Snubber calculation...

blasphemy000

New member
Just a quick question about snubber calculation. How do you do it effectively or is it more of an art? I've built a few SMPSs but they were all based off of other people's designs with minor tweaking so I just used the snubber values that they provided. If I'm designing a power supply from scratch, how do I calculate these? This is for my welder project but if there is some sort of formula then it can be applied to other power supplies as well.

Attached is an image of a very simple example Full H-Bridge driving a switching transformer.
How do I calculate R1-4/C1-4? How do I calculate the subber on the secondary side of the transformer, R5/C5? And also, how do you calculate R6 and what is it's purpose? I've seen R6 on some supplies and absent on others. Also, lets assume that the IGBTs have internal diodes. For my welder the peak bridge current will be 50A at full power and the IGBTs will be multiple paralleled devices...

Example Bridge.jpg
 

ultra

Member
R6 is to discharge the capacitors, that is why it is absent in some circuits (they dont really care).

R5/C6 purpose is to minimize transformer overshot and (unfortunately you need to test values at full power).

There are a few pdfs about how to calculate the values, but-in my opinion-the best way it by experimenting on the bench.

You can start with eg 100R/2W and 10n and see the overshot. Then you can increase the value of the capacitor to 15n etc
 

KX36

New member
Standard procedure for designing an RC snubber to damp a ringing LC tank is very simple. R in series with C, both in parallel with the ringing capacitance (e.g. a PN junction capacitance) R is the impedance of the L or C at resonance, C is significantly greater than the ringing capacitance so that it doesn't have much impedance at the resonant frequency, but too much capactiance here can decrease efficiency.

So what if both the ringing C and L are parasitic and you don't know their values, e.g. from a reverse biased diode's junction capacitance and a transformer's reflected leakage inductance? If your circuit can tolerate temporarily running with no snubber; measure the ringing frequency, add capacitance until the ringing frequency halves. The capacitance you have just added is 3x the parasitic capacitance, so you can calculate the parasitic capacitance and inductance and their resonant impedance and use that to size R. The capacitance added is usually OK to leave as the snubber capacitance.

Simple :)
 

aharon.fin

New member
Just a quick question about snubber calculation. How do you do it effectively or is it more of an art? I've built a few SMPSs but they were all based off of other people's designs with minor tweaking so I just used the snubber values that they provided. If I'm designing a power supply from scratch, how do I calculate these? This is for my welder project but if there is some sort of formula then it can be applied to other power supplies as well.

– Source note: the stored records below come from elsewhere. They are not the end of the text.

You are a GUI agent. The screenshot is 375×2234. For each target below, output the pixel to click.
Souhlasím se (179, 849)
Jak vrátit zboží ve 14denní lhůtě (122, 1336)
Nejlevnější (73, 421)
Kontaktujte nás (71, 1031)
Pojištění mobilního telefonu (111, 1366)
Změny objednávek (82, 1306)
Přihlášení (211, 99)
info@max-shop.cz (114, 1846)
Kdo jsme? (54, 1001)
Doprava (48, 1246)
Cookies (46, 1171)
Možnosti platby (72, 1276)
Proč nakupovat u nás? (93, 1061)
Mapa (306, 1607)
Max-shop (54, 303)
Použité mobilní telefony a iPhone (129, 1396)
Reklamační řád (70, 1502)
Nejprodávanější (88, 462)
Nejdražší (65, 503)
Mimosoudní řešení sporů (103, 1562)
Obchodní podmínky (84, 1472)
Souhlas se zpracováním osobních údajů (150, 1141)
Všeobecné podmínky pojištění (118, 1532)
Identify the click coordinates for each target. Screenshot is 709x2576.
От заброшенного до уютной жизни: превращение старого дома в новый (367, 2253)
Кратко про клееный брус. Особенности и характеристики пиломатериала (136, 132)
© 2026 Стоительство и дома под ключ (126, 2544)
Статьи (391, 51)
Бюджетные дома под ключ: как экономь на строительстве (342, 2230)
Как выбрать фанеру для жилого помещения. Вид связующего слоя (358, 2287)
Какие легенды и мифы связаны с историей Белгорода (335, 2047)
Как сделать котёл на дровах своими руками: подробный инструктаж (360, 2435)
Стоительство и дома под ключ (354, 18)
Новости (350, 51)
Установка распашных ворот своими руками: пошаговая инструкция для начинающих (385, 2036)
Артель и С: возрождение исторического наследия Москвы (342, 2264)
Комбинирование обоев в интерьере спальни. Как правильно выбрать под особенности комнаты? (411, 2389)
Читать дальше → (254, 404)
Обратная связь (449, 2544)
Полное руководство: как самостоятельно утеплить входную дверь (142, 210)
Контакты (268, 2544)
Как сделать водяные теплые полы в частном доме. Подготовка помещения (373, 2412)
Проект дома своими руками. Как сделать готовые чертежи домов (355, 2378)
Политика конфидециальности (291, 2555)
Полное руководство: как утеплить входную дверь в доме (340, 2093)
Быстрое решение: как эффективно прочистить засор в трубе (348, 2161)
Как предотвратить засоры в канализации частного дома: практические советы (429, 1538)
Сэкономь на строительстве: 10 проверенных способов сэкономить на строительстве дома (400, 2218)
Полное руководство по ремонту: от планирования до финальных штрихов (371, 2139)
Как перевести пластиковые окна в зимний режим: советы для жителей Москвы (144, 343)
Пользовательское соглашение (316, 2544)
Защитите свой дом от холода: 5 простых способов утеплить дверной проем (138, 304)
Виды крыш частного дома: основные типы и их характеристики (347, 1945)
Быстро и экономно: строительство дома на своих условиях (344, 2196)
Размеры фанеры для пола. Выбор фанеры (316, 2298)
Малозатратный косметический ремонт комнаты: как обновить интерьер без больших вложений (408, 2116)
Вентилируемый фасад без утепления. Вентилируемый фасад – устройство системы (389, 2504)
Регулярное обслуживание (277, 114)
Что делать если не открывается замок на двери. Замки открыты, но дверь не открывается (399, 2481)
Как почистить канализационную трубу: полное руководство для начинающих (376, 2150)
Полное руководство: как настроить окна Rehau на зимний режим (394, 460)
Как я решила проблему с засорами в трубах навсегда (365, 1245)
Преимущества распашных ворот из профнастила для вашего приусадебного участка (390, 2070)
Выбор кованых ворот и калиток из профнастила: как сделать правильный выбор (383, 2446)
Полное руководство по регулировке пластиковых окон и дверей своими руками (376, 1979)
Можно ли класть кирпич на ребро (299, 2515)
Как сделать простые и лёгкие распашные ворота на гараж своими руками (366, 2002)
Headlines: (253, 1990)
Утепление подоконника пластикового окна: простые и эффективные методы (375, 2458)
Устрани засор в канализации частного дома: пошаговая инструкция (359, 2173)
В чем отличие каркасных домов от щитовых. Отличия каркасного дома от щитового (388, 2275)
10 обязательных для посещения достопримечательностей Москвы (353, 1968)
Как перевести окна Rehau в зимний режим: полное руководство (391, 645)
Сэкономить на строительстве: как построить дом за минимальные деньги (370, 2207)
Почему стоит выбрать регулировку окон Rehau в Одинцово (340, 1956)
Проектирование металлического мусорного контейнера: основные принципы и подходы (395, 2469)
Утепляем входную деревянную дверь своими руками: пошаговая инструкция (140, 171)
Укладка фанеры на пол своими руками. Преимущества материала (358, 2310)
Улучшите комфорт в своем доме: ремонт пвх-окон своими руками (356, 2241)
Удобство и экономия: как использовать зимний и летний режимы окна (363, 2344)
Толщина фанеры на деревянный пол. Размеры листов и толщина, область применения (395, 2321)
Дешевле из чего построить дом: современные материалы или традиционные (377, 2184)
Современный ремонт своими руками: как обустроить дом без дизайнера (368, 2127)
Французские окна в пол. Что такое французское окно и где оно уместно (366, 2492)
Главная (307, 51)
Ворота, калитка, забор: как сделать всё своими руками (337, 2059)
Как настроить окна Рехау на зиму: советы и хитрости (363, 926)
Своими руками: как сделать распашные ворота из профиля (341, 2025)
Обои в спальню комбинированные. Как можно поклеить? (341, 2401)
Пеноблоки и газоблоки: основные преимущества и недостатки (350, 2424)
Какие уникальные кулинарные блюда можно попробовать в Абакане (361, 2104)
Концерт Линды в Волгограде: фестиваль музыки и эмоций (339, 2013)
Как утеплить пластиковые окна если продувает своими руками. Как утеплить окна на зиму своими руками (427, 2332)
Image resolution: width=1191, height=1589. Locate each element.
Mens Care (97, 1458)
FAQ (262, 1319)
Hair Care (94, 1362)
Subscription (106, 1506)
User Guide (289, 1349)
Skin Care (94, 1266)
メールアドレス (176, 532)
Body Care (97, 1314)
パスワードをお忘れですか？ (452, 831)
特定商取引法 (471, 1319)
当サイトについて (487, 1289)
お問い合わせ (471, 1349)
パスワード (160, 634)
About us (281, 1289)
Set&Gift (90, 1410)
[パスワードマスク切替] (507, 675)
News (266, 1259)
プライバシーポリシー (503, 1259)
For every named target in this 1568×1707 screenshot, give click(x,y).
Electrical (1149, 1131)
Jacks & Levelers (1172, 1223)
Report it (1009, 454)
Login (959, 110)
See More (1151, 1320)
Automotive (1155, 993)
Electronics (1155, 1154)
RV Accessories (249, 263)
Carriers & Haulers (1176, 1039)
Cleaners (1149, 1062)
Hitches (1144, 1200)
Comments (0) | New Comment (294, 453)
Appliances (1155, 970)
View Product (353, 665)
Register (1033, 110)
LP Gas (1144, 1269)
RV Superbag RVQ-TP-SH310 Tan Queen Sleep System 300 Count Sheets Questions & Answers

Attached is an image of a very simple example Full H-Bridge driving a switching transformer.
How do I calculate R1-4/C1-4? How do I calculate the subber on the secondary side of the transformer, R5/C5? And also, how do you calculate R6 and what is it's purpose? I've seen R6 on some supplies and absent on others. Also, lets assume that the IGBTs have internal diodes. For my welder the peak bridge current will be 50A at full power and the IGBTs will be multiple paralleled devices...

View attachment 4388



see this link:
http://www.maximintegrated.com/en/app-notes/index.mvp/id/3835
 

KX36

New member
So... good to know in the year since I posted the answer and this thread ended, the procedure for calculating a snubber to Q=0.707 hasn't changed as that maxim link is the same as what I said... don't really see what extra info it adds.

I would add you don't even need to use that relatively complicated formula to calculate the parasitic inductance. Knowing the parasitic capacitance and resonant frequency you simply have to calculate capacitive reactance and that will be the value of the resistor.